© Tandem
Eat the Night

Eat the Night

de Caroline Poggi, Jonathan Vinel

Eat the Night

de Caroline Poggi, Jonathan Vinel

MMO vs. MDMA


MMO vs. MDMA

Après l’échec de Jessica Forever, le duo composé par Caroline Poggi et Jonathan Vinel revient avec un film davantage dans les clous. C’est autant une bonne qu’une mauvaise nouvelle : pour viser un public plus large, le tandem s’est délesté à la fois de certains travers et de ce qui faisait sa singularité. Eat the Night témoigne de cet assagissement à travers la partition qu’il opère entre réel et virtuel. D’un côté, le film montre la relation qu’entretiennent un jeune dealer d’ecstasy et sa petite sœur à l’intérieur de « Darknoon », un jeu de rôle multijoueur inspiré de World of Warcraft et de Final Fantasy XIV, dont les serveurs s’apprêtent à fermer pour toujours. De l’autre, le récit suit une intrigue romantique et vaguement mafieuse, qui voit le dealer et Night, son compagnon, être impliqués dans un dangereux règlement de compte avec une bande de narcotrafiquants. L’alternance entre les deux mondes promettait de creuser le sillon tracé par les précédents Poggi-Vinel, à savoir figurer le réel comme un monde numérique peuplé de pantins neurasthéniques. Il faut d’ailleurs reconnaître la sincérité de leur démarche : l’imagerie vidéoludique n’est, chez eux, pas une excentricité ou un gadget cosmétique, mais la matrice d’une mise en scène qui se nourrit du contraste entre la sensibilité exacerbée des corps adolescents et la chair désincarnée de leurs avatars.

On déchante hélas assez vite, à mesure que les séquences de jeu se révèlent au service d’un drame formaté, la partie machinima du film se résumant à des illustrations scénaristiques (par exemple, après un événement dramatique, la petite sœur se connecte sur Darknoon pour y laisser éclater sa colère).

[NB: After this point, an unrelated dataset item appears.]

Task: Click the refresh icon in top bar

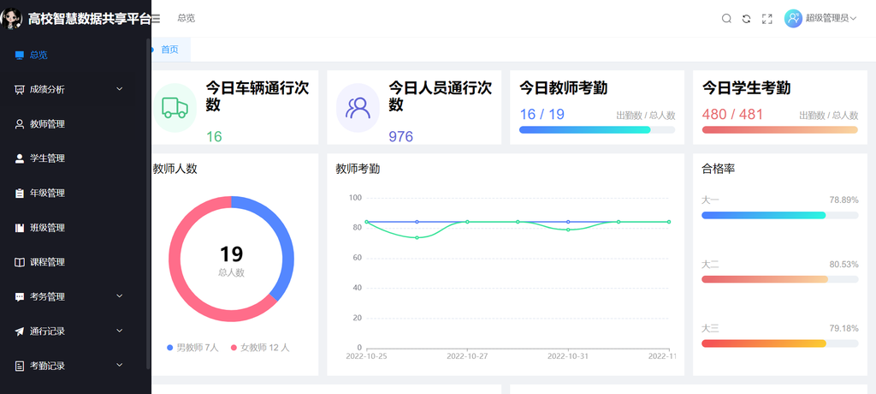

Il y avait pourtant matière à réaliser un beau mélodrame sur un frère et une sœur qui s’éloignent dans un monde numérique au bord de la désintégration. D’autant que le soin accordé au jeu en question, conçu pour l’occasion, se démarque du tout-venant du cinéma d’auteur, qui se contente d’habitude d’ersatz grossiers, et offre au film ses scènes les plus accomplies (l’ouverture et la fin, assez belles). Mais Eat the Night n’est pas Knit’s Island, ni même Martin Pleure, le court-métrage sentimental qu’a réalisé Vinel sur les routes de Grand Theft Auto V : travail de bon élève, ce deuxième long dirige son énergie dans la direction la moins stimulante, alors même que sa richesse se trouvait dans les contrées magiques de Darknoon, au bord d’un lac scintillant où décapiter à la chaîne quelques mobs.